PROMPT |
Transcribe every line of the material below word for word, keeping its spacing, symbols, and punctuation unchanged.

EXERCISE DATA |

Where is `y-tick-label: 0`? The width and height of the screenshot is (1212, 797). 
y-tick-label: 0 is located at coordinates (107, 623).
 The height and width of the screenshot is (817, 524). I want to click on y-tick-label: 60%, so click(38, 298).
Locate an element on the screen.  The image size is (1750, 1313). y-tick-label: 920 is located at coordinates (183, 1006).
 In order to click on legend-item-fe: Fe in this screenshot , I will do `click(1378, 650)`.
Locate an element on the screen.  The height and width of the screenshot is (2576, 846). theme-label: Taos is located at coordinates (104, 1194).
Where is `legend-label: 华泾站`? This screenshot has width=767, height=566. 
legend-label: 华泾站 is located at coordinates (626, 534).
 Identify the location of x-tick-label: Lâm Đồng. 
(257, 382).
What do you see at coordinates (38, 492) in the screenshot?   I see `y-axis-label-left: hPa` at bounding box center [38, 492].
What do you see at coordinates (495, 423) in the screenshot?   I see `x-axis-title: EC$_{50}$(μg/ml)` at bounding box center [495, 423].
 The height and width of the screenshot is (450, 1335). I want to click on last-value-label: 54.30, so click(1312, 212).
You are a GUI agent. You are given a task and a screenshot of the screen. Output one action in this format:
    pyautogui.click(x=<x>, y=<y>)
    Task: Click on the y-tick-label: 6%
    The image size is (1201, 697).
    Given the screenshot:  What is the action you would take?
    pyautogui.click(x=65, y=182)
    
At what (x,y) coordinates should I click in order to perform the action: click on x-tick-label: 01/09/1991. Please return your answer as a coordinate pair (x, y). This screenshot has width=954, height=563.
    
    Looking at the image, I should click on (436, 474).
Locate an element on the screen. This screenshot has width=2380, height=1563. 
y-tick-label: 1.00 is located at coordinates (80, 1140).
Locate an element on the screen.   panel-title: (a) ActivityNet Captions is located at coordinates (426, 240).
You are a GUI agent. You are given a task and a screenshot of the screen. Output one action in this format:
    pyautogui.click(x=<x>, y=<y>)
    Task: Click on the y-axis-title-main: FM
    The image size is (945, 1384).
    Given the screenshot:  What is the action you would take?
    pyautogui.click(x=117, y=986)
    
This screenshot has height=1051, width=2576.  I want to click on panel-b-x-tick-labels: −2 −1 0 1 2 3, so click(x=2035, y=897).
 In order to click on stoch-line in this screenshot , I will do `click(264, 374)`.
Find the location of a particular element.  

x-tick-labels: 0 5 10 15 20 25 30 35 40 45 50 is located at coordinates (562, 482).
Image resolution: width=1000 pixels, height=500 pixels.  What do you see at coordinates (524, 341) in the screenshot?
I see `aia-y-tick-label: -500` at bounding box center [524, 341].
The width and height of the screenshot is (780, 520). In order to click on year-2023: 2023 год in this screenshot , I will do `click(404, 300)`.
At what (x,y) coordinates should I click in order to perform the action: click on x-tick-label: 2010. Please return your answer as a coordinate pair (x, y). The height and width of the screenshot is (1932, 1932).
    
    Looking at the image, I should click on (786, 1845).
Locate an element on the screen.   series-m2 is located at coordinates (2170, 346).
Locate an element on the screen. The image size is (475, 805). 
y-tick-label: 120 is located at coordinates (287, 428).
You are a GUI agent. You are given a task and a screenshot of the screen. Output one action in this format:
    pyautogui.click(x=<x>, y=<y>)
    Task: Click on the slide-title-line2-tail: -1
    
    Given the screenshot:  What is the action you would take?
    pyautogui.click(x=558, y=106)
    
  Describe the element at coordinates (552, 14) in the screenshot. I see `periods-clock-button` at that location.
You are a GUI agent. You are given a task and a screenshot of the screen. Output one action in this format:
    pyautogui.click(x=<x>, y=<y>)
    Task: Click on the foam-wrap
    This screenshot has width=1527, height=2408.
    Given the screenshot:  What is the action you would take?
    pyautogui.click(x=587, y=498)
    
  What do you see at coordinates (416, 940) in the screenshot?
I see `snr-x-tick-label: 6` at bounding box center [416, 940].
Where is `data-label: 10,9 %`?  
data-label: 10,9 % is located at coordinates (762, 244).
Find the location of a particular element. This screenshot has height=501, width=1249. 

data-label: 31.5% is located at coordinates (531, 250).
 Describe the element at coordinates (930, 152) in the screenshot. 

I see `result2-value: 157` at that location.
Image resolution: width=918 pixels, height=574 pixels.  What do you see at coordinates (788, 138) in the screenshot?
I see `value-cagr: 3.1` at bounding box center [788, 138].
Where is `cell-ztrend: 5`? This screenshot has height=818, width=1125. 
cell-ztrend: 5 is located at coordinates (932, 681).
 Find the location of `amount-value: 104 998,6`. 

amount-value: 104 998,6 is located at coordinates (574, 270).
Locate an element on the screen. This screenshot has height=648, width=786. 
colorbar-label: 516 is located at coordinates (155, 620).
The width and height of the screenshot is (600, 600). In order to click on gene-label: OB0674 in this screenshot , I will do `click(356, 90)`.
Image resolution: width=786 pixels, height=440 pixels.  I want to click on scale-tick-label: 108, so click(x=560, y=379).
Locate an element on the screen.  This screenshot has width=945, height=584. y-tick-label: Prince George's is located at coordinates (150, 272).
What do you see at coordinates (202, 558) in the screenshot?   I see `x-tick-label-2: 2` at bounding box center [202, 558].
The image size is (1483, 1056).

YOUR SOLUTION |
Where is `y-tick-label: 0`? The width and height of the screenshot is (1212, 797). 
y-tick-label: 0 is located at coordinates (107, 623).
 The height and width of the screenshot is (817, 524). I want to click on y-tick-label: 60%, so click(38, 298).
Locate an element on the screen.  The image size is (1750, 1313). y-tick-label: 920 is located at coordinates (183, 1006).
 In order to click on legend-item-fe: Fe in this screenshot , I will do `click(1378, 650)`.
Locate an element on the screen.  The height and width of the screenshot is (2576, 846). theme-label: Taos is located at coordinates (104, 1194).
Where is `legend-label: 华泾站`? This screenshot has width=767, height=566. 
legend-label: 华泾站 is located at coordinates (626, 534).
 Identify the location of x-tick-label: Lâm Đồng. 
(257, 382).
What do you see at coordinates (38, 492) in the screenshot?   I see `y-axis-label-left: hPa` at bounding box center [38, 492].
What do you see at coordinates (495, 423) in the screenshot?   I see `x-axis-title: EC$_{50}$(μg/ml)` at bounding box center [495, 423].
 The height and width of the screenshot is (450, 1335). I want to click on last-value-label: 54.30, so click(1312, 212).
You are a GUI agent. You are given a task and a screenshot of the screen. Output one action in this format:
    pyautogui.click(x=<x>, y=<y>)
    Task: Click on the y-tick-label: 6%
    The image size is (1201, 697).
    Given the screenshot:  What is the action you would take?
    pyautogui.click(x=65, y=182)
    
At what (x,y) coordinates should I click in order to perform the action: click on x-tick-label: 01/09/1991. Please return your answer as a coordinate pair (x, y). This screenshot has width=954, height=563.
    
    Looking at the image, I should click on (436, 474).
Locate an element on the screen. This screenshot has width=2380, height=1563. 
y-tick-label: 1.00 is located at coordinates (80, 1140).
Locate an element on the screen.   panel-title: (a) ActivityNet Captions is located at coordinates (426, 240).
You are a GUI agent. You are given a task and a screenshot of the screen. Output one action in this format:
    pyautogui.click(x=<x>, y=<y>)
    Task: Click on the y-axis-title-main: FM
    The image size is (945, 1384).
    Given the screenshot:  What is the action you would take?
    pyautogui.click(x=117, y=986)
    
This screenshot has height=1051, width=2576.  I want to click on panel-b-x-tick-labels: −2 −1 0 1 2 3, so click(x=2035, y=897).
 In order to click on stoch-line in this screenshot , I will do `click(264, 374)`.
Find the location of a particular element.  

x-tick-labels: 0 5 10 15 20 25 30 35 40 45 50 is located at coordinates (562, 482).
Image resolution: width=1000 pixels, height=500 pixels.  What do you see at coordinates (524, 341) in the screenshot?
I see `aia-y-tick-label: -500` at bounding box center [524, 341].
The width and height of the screenshot is (780, 520). In order to click on year-2023: 2023 год in this screenshot , I will do `click(404, 300)`.
At what (x,y) coordinates should I click in order to perform the action: click on x-tick-label: 2010. Please return your answer as a coordinate pair (x, y). The height and width of the screenshot is (1932, 1932).
    
    Looking at the image, I should click on (786, 1845).
Locate an element on the screen.   series-m2 is located at coordinates (2170, 346).
Locate an element on the screen. The image size is (475, 805). 
y-tick-label: 120 is located at coordinates (287, 428).
You are a GUI agent. You are given a task and a screenshot of the screen. Output one action in this format:
    pyautogui.click(x=<x>, y=<y>)
    Task: Click on the slide-title-line2-tail: -1
    
    Given the screenshot:  What is the action you would take?
    pyautogui.click(x=558, y=106)
    
  Describe the element at coordinates (552, 14) in the screenshot. I see `periods-clock-button` at that location.
You are a GUI agent. You are given a task and a screenshot of the screen. Output one action in this format:
    pyautogui.click(x=<x>, y=<y>)
    Task: Click on the foam-wrap
    This screenshot has width=1527, height=2408.
    Given the screenshot:  What is the action you would take?
    pyautogui.click(x=587, y=498)
    
  What do you see at coordinates (416, 940) in the screenshot?
I see `snr-x-tick-label: 6` at bounding box center [416, 940].
Where is `data-label: 10,9 %`?  
data-label: 10,9 % is located at coordinates (762, 244).
Find the location of a particular element. This screenshot has height=501, width=1249. 

data-label: 31.5% is located at coordinates (531, 250).
 Describe the element at coordinates (930, 152) in the screenshot. 

I see `result2-value: 157` at that location.
Image resolution: width=918 pixels, height=574 pixels.  What do you see at coordinates (788, 138) in the screenshot?
I see `value-cagr: 3.1` at bounding box center [788, 138].
Where is `cell-ztrend: 5`? This screenshot has height=818, width=1125. 
cell-ztrend: 5 is located at coordinates (932, 681).
 Find the location of `amount-value: 104 998,6`. 

amount-value: 104 998,6 is located at coordinates (574, 270).
Locate an element on the screen. This screenshot has height=648, width=786. 
colorbar-label: 516 is located at coordinates (155, 620).
The width and height of the screenshot is (600, 600). In order to click on gene-label: OB0674 in this screenshot , I will do `click(356, 90)`.
Image resolution: width=786 pixels, height=440 pixels.  I want to click on scale-tick-label: 108, so click(x=560, y=379).
Locate an element on the screen.  This screenshot has width=945, height=584. y-tick-label: Prince George's is located at coordinates (150, 272).
What do you see at coordinates (202, 558) in the screenshot?   I see `x-tick-label-2: 2` at bounding box center [202, 558].
The image size is (1483, 1056).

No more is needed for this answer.